Il y avait d’abord, pour un géographe, la difficulté de convaincre ses collègues politistes de l’importance de la carte en géopolitique. En effet, bon nombre de publications spécialisées sont dépourvues d’illustrations cartographiques, sans doute parce que l’initiation à la cartographie ne figure pas dans les formations initiales de Sciences Po. C’était ensuite un défi déontologique, parce que nul n’ignore que la plupart de ces élections ont donné lieu à des fraudes plus ou moins massives, et beaucoup de politologues préfèrent ignorer les scrutins dès lors que les résultats semblent truqués. Il y avait enfin le défi technique parce que la collecte des données était sensiblement plus compliquée que celle que nous pratiquons dans les démocraties du « Nord ». Nous savions que nous ne parviendrions pas à atteindre le niveau de détail des travaux les plus récents dans ce domaine.
1. Sur la méthode
Dix ans plus tard, ce dernier point demeure un obstacle majeur. Même si nous partons du principe que nous traitons des données fausses, celles-ci sont souvent très difficiles à dénicher, soit parce que les autorités du pays concerné répugnent à les communiquer, soit parce que l’entité chargée de les publier (en général une commission dite indépendante) en est encore à une pratique artisanale de l’internet. En outre, il est rare que la totalité des données dont nous avons besoin (nombre d’inscrits, nombre de votants, nombre de suffrages obtenus par chaque candidat) soit affichée en valeur absolue plutôt qu’en pourcentages, et en détail pour chaque circonscription régionale. Quant à la délimitation des circonscriptions, elle peut varier d’un scrutin à l’autre, et les fonds de carte les plus récents ne sont pas toujours disponibles. Dans ces conditions, et compte tenu du fait que les deux signataires de nos cartes (Christian Bouquet et Valérie Alfaurt) sont les seuls à travailler dans l’atelier LAMencartes, nous n’avons évidemment pas couvert toutes les élections présidentielles tenues en Afrique depuis 2015.
Notre bilan est donc modeste : LAMencartes a cartographié les résultats des élections présidentielles dans 18 pays. Dans 7 d’entre eux (Burkina, Côte d’Ivoire, Kenya, Liberia, Niger, Sénégal, Tchad) nous avons couvert deux scrutins successifs (ce qui a facilité les comparaisons). D’autres élections ont également été cartographiées : des législatives en Côte d’Ivoire, et des régionales au Kenya. Au total, le site héberge à ce jour (août 2024) 109 cartes inédites et en accès libre.

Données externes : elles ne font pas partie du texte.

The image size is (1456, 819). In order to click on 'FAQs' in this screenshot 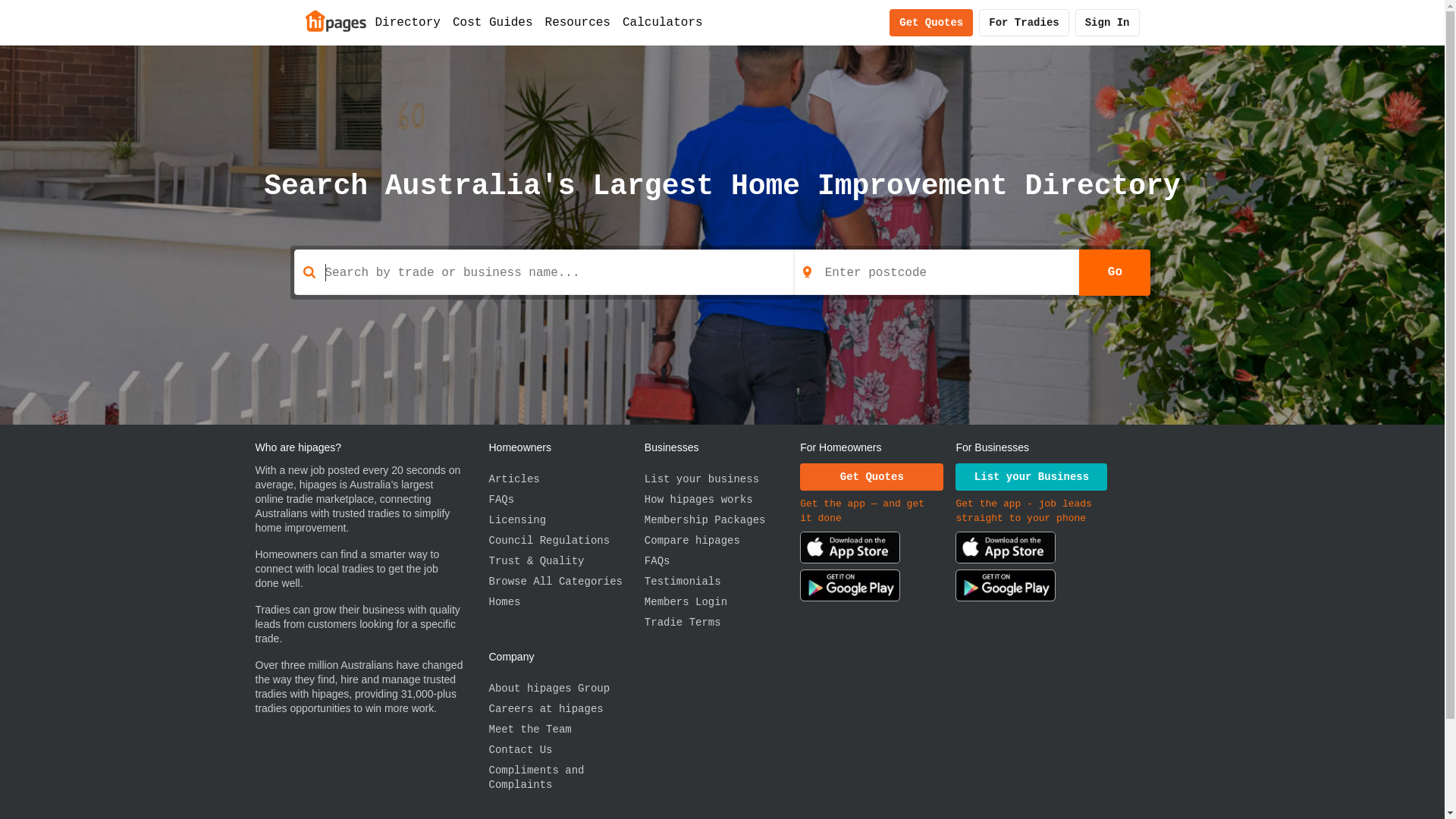, I will do `click(565, 500)`.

Au fil du temps, nous avons amélioré notre approche. Au départ, nous nous contentions de deux ou trois cartes : la participation par circonscription ; le candidat arrivé en tête au 1er tour par circonscription ; le poids électoral du vainqueur par circonscription avec une discrétisation des pourcentages de voix. Puis nous avons affiné le traitement en introduisant le poids électoral du ou des vaincus, selon le même principe de discrétisation. Puis nous avons introduit des représentations en camemberts dans chaque circonscription, pour faire apparaître dans un même cercle le pourcentage de l’abstention et le pourcentage de voix obtenues par chaque candidat par rapport aux inscrits.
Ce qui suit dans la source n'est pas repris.